WHAT YOU ARE ASKED TO DO: Repeat exactly, and only, the lines below starting at the line that contains "[Youtube] (536, 2365)" and ending at the line that contains "[textbox] (1370, 60)", inclusive of both.

....

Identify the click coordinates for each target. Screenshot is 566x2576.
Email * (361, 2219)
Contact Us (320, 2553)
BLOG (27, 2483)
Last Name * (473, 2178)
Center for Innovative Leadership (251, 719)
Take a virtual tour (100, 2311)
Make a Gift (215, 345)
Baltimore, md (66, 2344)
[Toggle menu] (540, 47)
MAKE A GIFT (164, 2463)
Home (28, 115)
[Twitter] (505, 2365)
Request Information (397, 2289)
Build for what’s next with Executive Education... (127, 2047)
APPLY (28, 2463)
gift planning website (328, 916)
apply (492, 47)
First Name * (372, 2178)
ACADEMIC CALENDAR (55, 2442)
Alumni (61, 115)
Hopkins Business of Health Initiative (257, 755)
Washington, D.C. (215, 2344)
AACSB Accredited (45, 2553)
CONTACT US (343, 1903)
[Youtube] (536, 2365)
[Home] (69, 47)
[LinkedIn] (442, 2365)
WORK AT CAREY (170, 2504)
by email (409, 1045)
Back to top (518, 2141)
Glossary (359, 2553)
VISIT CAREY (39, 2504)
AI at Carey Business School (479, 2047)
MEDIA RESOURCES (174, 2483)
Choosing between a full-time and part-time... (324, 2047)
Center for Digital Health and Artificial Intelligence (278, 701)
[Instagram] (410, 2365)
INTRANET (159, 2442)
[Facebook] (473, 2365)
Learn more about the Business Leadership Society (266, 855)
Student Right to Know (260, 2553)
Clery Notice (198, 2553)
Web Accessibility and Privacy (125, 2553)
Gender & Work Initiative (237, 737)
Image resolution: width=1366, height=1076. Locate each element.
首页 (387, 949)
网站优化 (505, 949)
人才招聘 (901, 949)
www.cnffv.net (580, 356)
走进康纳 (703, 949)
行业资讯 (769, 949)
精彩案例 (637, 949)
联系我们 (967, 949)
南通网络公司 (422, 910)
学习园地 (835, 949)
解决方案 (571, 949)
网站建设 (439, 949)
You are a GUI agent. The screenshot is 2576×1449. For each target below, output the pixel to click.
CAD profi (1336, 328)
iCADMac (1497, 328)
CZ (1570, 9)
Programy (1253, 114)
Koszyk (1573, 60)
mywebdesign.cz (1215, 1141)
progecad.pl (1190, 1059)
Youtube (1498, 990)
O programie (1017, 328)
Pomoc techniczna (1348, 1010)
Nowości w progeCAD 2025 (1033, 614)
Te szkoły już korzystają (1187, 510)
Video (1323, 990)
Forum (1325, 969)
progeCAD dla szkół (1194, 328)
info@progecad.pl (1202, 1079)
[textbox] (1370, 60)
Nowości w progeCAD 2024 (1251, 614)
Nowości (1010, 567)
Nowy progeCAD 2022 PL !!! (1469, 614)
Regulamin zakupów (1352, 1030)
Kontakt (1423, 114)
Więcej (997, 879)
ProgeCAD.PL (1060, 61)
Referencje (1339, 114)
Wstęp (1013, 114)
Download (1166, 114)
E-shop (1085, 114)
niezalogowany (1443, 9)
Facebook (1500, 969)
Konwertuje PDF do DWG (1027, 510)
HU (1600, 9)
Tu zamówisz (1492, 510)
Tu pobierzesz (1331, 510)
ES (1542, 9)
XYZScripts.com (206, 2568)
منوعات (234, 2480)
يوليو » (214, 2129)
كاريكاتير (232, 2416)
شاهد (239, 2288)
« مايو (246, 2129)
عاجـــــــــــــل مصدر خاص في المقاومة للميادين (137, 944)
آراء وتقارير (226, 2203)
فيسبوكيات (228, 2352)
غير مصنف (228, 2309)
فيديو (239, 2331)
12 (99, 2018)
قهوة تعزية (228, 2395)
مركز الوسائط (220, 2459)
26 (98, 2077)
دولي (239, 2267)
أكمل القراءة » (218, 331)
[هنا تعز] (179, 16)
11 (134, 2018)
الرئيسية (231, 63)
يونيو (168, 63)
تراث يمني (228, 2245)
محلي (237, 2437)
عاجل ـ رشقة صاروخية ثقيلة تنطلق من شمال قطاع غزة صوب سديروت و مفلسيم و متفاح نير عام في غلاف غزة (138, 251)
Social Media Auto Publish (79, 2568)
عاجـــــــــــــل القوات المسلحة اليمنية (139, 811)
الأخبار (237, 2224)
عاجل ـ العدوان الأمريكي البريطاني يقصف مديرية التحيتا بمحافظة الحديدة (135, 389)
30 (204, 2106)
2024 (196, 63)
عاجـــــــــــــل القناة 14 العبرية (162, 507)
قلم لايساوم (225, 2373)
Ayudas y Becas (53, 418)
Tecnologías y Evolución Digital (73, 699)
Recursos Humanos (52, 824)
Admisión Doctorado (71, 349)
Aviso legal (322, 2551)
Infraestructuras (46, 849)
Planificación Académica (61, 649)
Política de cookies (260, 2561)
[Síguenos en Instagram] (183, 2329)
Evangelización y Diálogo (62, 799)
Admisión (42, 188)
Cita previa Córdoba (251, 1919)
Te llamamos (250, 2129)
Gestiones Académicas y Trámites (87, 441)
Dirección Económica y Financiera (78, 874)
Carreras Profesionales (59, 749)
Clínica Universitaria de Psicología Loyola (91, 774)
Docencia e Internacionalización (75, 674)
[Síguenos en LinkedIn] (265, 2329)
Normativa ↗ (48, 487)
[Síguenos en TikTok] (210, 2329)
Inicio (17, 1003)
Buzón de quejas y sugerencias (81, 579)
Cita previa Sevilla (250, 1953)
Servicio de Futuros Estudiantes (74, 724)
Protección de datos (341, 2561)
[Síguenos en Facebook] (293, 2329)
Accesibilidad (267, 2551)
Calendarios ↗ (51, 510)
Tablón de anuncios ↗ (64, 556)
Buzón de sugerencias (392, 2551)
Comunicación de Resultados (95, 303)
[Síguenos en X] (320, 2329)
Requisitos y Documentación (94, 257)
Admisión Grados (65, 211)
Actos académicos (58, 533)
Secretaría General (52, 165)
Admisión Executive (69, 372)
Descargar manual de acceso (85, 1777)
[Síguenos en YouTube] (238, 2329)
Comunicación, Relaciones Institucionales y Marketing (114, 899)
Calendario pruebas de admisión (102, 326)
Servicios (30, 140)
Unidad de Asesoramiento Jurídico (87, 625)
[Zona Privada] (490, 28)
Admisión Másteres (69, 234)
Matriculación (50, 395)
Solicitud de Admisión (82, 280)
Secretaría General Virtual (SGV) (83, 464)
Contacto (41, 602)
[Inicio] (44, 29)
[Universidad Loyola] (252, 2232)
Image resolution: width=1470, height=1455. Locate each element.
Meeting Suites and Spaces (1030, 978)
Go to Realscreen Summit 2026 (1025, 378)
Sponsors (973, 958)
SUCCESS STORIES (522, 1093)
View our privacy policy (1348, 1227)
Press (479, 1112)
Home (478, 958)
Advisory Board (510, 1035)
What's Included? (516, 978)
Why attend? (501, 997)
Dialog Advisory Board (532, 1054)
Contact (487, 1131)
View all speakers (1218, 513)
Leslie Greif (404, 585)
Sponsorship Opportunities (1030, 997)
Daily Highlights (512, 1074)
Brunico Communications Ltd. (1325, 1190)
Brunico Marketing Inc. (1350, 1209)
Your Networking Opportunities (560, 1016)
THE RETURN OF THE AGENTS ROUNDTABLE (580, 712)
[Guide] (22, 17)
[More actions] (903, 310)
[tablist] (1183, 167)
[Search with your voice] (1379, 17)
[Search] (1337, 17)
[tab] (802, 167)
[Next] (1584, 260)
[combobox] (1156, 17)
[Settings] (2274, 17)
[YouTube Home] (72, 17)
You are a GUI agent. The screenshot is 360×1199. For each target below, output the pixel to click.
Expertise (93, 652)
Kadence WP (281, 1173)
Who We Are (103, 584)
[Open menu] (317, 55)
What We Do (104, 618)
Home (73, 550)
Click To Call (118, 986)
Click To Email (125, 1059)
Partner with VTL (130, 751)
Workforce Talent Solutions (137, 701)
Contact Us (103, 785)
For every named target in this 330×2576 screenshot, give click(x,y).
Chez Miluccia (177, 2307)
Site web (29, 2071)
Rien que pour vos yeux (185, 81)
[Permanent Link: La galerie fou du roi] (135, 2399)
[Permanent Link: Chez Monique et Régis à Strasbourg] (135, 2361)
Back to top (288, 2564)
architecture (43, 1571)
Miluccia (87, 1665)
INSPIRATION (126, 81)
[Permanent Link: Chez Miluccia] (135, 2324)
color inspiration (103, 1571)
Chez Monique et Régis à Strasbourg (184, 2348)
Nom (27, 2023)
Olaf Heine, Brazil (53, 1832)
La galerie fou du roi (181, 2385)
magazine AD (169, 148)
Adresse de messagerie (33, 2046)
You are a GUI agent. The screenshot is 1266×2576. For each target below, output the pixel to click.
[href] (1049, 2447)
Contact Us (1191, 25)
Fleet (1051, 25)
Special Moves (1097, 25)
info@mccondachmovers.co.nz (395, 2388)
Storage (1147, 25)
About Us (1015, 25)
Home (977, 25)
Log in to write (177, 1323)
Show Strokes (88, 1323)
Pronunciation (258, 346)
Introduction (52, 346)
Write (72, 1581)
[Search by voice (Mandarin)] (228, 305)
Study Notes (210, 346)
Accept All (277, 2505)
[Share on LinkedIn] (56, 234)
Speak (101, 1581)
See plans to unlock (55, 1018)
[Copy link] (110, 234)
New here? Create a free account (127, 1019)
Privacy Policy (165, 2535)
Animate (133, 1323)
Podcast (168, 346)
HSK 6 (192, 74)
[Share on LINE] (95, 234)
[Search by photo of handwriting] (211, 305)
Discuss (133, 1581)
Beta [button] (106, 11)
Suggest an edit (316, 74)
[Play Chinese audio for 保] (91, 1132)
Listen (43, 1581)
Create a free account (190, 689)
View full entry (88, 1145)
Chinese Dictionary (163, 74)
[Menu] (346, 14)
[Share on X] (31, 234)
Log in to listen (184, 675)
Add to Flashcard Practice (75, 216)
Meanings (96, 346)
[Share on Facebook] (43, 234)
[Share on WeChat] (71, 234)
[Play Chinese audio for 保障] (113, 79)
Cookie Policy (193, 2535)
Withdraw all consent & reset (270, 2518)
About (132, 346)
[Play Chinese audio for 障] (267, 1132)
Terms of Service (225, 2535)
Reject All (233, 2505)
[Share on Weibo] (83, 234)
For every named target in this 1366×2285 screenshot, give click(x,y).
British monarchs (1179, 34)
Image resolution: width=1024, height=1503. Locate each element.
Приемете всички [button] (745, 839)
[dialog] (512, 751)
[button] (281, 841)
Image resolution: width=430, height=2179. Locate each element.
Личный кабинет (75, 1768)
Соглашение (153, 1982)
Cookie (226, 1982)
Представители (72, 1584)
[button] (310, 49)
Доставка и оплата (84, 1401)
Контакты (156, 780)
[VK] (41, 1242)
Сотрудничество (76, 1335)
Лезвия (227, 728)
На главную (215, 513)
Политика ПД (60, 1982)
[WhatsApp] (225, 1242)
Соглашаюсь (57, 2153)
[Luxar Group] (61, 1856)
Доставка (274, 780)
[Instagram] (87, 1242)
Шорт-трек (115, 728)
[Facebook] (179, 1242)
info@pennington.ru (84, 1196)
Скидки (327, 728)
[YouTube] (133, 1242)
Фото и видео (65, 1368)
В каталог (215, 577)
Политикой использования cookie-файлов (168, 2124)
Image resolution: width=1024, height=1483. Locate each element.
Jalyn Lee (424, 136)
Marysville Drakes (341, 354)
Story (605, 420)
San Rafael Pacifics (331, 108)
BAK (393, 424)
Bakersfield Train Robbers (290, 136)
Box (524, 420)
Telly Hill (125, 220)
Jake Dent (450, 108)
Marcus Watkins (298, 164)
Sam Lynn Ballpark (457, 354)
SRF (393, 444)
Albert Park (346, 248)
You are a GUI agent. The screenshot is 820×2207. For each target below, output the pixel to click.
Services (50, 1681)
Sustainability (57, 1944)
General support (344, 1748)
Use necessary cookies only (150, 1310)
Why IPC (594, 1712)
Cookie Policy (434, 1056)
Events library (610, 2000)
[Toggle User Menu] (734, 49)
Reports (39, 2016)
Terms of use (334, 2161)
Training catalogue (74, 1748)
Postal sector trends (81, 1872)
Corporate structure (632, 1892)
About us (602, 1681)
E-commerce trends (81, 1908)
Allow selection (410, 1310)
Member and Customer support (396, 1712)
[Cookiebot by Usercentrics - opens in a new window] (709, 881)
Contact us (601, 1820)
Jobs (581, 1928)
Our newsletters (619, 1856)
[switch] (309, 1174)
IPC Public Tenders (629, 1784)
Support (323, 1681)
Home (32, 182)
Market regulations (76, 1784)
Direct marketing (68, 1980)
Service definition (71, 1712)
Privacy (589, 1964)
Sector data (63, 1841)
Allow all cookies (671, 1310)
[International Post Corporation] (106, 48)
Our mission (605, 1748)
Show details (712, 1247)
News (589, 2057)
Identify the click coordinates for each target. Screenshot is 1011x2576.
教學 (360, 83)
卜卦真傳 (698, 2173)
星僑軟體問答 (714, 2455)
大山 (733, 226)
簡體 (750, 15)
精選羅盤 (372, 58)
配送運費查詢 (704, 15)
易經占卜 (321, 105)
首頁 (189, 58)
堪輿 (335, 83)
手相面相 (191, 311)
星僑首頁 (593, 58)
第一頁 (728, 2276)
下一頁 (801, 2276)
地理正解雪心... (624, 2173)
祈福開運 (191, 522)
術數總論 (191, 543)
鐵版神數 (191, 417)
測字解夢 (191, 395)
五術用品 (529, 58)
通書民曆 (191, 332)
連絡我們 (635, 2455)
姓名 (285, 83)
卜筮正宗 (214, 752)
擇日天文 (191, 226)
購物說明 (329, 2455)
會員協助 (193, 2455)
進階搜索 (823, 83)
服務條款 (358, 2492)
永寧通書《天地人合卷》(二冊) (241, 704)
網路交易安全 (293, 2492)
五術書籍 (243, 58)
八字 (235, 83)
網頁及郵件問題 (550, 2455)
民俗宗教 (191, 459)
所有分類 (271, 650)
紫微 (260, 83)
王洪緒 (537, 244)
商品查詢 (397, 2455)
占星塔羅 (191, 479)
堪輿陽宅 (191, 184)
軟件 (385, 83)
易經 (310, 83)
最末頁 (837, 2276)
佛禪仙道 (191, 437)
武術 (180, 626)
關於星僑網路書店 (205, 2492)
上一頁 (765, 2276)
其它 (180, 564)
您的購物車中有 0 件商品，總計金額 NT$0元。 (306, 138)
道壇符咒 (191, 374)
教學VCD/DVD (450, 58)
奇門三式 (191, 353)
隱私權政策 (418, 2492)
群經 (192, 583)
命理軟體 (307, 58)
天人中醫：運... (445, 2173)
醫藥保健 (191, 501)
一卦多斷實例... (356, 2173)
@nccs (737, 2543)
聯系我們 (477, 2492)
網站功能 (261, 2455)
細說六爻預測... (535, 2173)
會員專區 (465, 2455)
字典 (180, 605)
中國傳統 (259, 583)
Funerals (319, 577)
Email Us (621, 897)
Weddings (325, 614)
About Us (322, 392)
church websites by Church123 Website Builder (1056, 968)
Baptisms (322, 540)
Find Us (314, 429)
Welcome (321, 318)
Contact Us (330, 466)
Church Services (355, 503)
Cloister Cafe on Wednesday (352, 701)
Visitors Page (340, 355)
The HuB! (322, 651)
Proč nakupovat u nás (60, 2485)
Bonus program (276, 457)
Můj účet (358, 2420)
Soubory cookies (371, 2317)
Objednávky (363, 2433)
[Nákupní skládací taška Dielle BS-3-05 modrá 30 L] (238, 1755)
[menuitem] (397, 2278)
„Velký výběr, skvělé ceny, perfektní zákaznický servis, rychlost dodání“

....

SOLVED EXERCISE:
[Youtube] (536, 2365)
[Home] (69, 47)
[LinkedIn] (442, 2365)
WORK AT CAREY (170, 2504)
by email (409, 1045)
Back to top (518, 2141)
Glossary (359, 2553)
VISIT CAREY (39, 2504)
AI at Carey Business School (479, 2047)
MEDIA RESOURCES (174, 2483)
Choosing between a full-time and part-time... (324, 2047)
Center for Digital Health and Artificial Intelligence (278, 701)
[Instagram] (410, 2365)
INTRANET (159, 2442)
[Facebook] (473, 2365)
Learn more about the Business Leadership Society (266, 855)
Student Right to Know (260, 2553)
Clery Notice (198, 2553)
Web Accessibility and Privacy (125, 2553)
Gender & Work Initiative (237, 737)
Image resolution: width=1366, height=1076. Locate each element.
首页 (387, 949)
网站优化 (505, 949)
人才招聘 (901, 949)
www.cnffv.net (580, 356)
走进康纳 (703, 949)
行业资讯 (769, 949)
精彩案例 (637, 949)
联系我们 (967, 949)
南通网络公司 (422, 910)
学习园地 (835, 949)
解决方案 (571, 949)
网站建设 (439, 949)
You are a GUI agent. The screenshot is 2576×1449. For each target below, output the pixel to click.
CAD profi (1336, 328)
iCADMac (1497, 328)
CZ (1570, 9)
Programy (1253, 114)
Koszyk (1573, 60)
mywebdesign.cz (1215, 1141)
progecad.pl (1190, 1059)
Youtube (1498, 990)
O programie (1017, 328)
Pomoc techniczna (1348, 1010)
Nowości w progeCAD 2025 (1033, 614)
Te szkoły już korzystają (1187, 510)
Video (1323, 990)
Forum (1325, 969)
progeCAD dla szkół (1194, 328)
info@progecad.pl (1202, 1079)
[textbox] (1370, 60)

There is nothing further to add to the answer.